The modules described in the embodiments of the present invention may be implemented by software or hardware. The described modules may also be provided in a processor, which may be described as: a processor includes a mail parsing module, a feature extraction module, and a mail identification module. For example, the mail parsing module may be further described as a module that parses a target mail, acquires mail information of the target mail and key information with a set tag, and concatenates the mail information and the key information to obtain text data.
As another aspect, the present invention also provides a computer-readable medium that may be contained in the apparatus described in the above embodiments; or may be separate and not incorporated into the device. The computer readable medium carries one or more programs which, when executed by a device, cause the device to comprise: analyzing a target mail, acquiring mail information of the target mail and key information with a set label, and splicing the mail information and the key information to obtain text data; performing word segmentation on the text data to obtain word segmentation results, and performing vectorization representation on the word segmentation results by using a pre-trained word vector model to obtain corresponding feature matrices; inputting the characteristic matrix into a pre-trained mail recognition model for recognition, and outputting a recognition result of the target mail; the mail identification model is used for identifying whether the target mail is a junk mail.
According to the technical scheme of the embodiment of the invention, the key information with the set label in the target mail is obtained, and the key information is added into the text data, so that the proportion of the key information in the text data is improved, and the spam mail is identified by combining a trained mail identification model, so that the accuracy of spam mail identification is improved, the maintenance cost is reduced, and the influence of human factors is avoided.
The product can execute the method provided by the embodiment of the invention, and has corresponding functional modules and beneficial effects of the execution method. For technical details that are not described in detail in this embodiment, reference may be made to the method provided by the embodiment of the present invention.
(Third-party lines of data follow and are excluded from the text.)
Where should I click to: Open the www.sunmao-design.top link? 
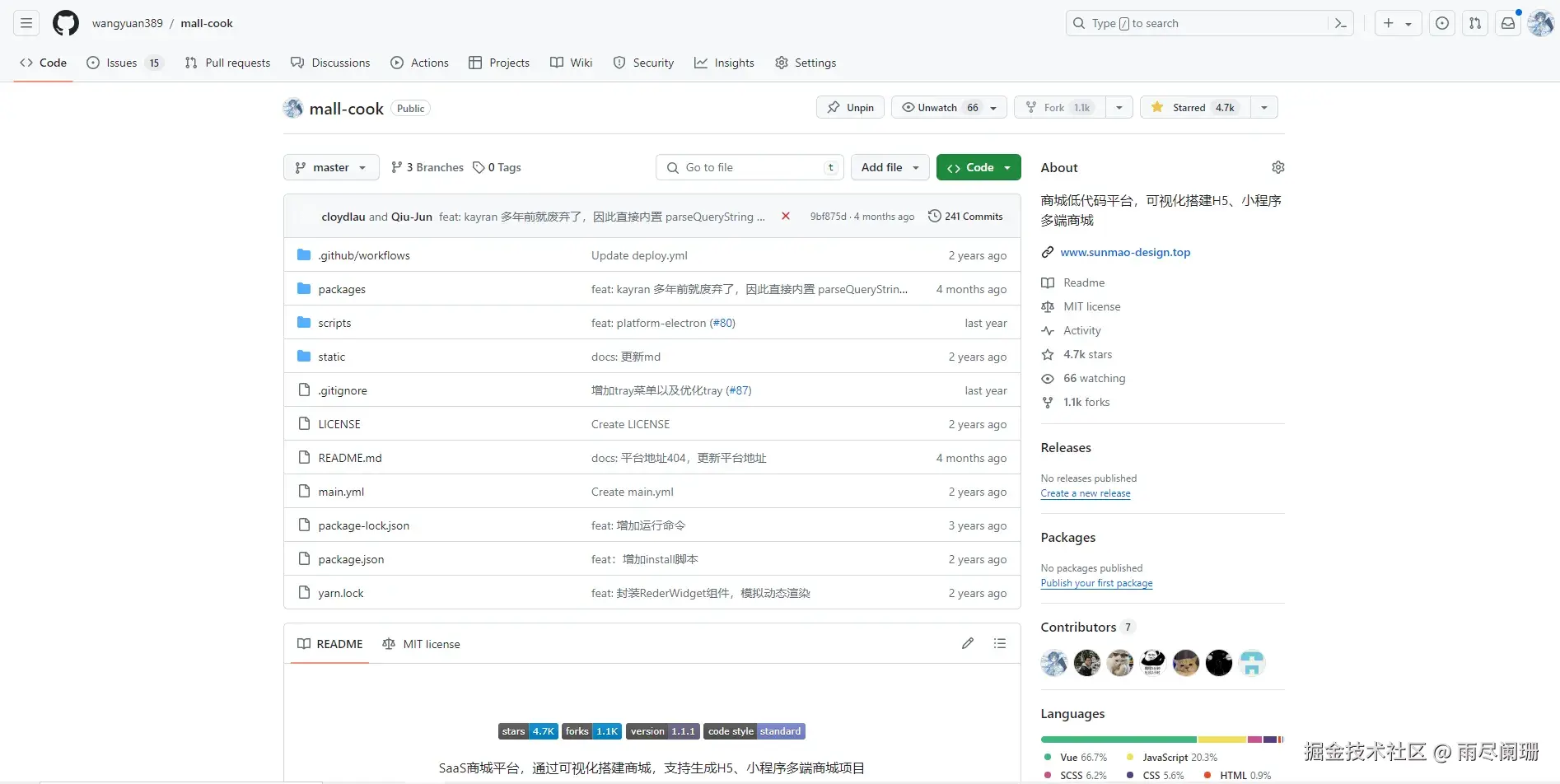tap(1125, 252)
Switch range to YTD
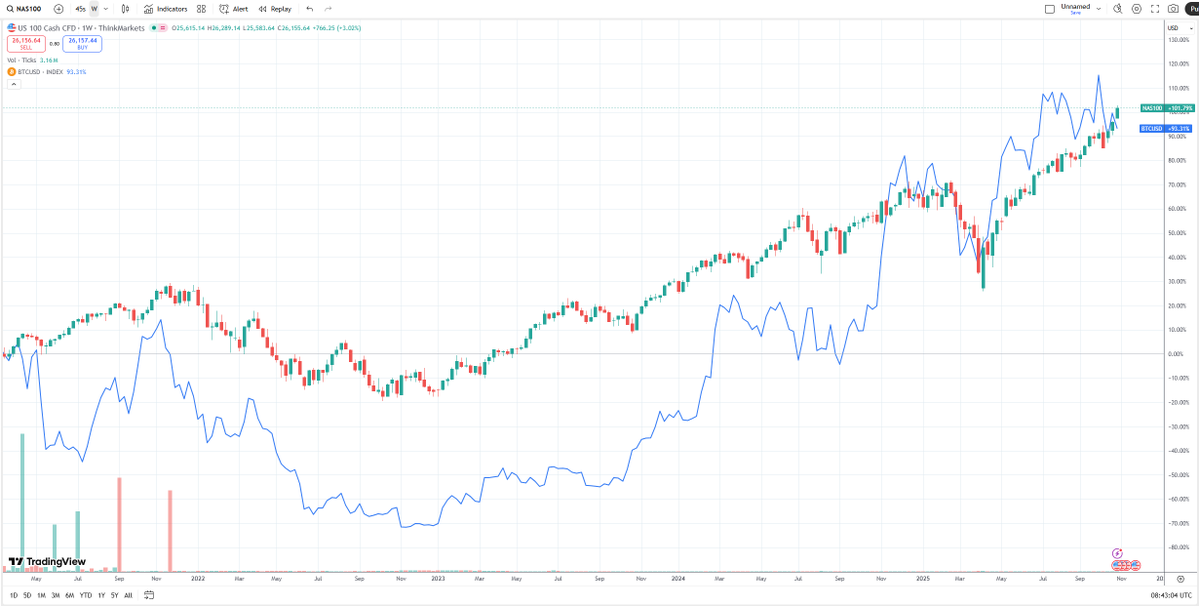This screenshot has width=1199, height=606. coord(86,595)
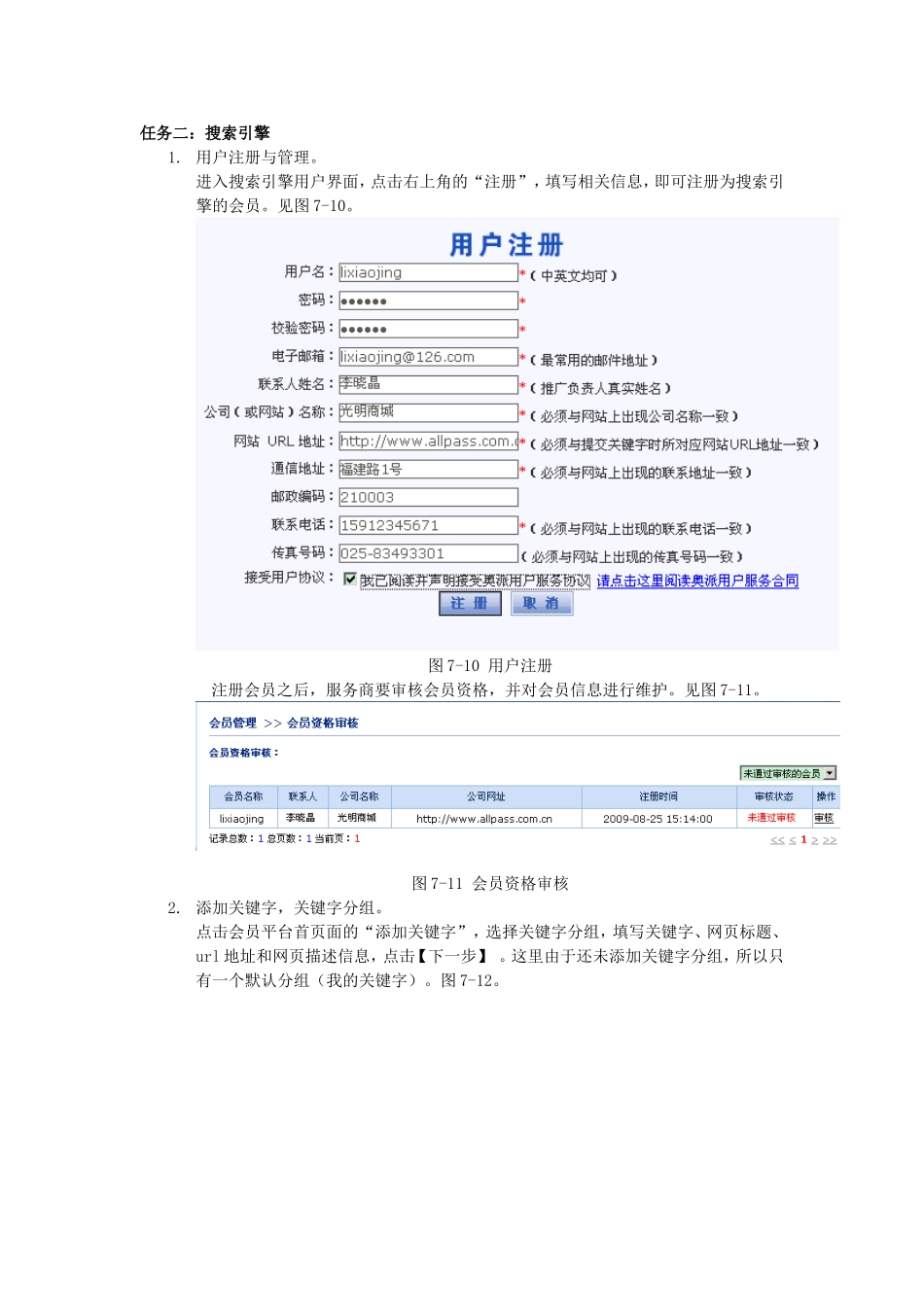Click the 取消 button to cancel

pos(541,603)
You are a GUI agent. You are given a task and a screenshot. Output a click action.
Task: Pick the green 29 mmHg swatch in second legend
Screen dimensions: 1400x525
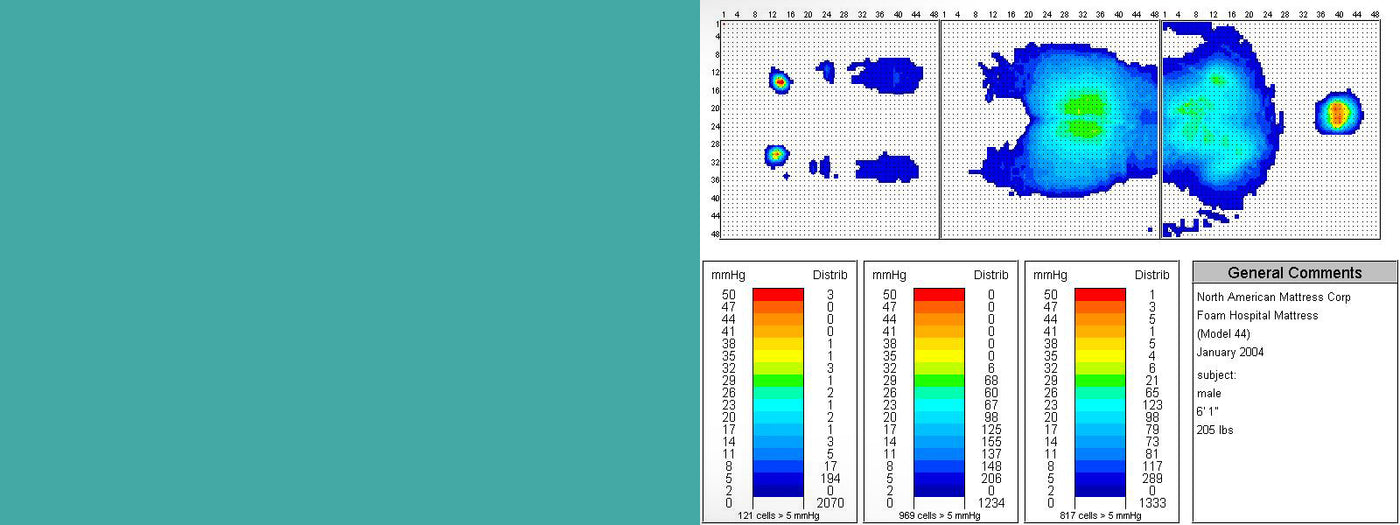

The above-described embodiments should not be construed as limiting the scope of the invention. Those skilled in the art will appreciate that various modifications, combinations, sub-combinations, and substitutions can occur, depending on design requirements and other factors. Any modification, equivalent replacement, and improvement made within the spirit and principle of the present invention should be included in the protection scope of the present invention.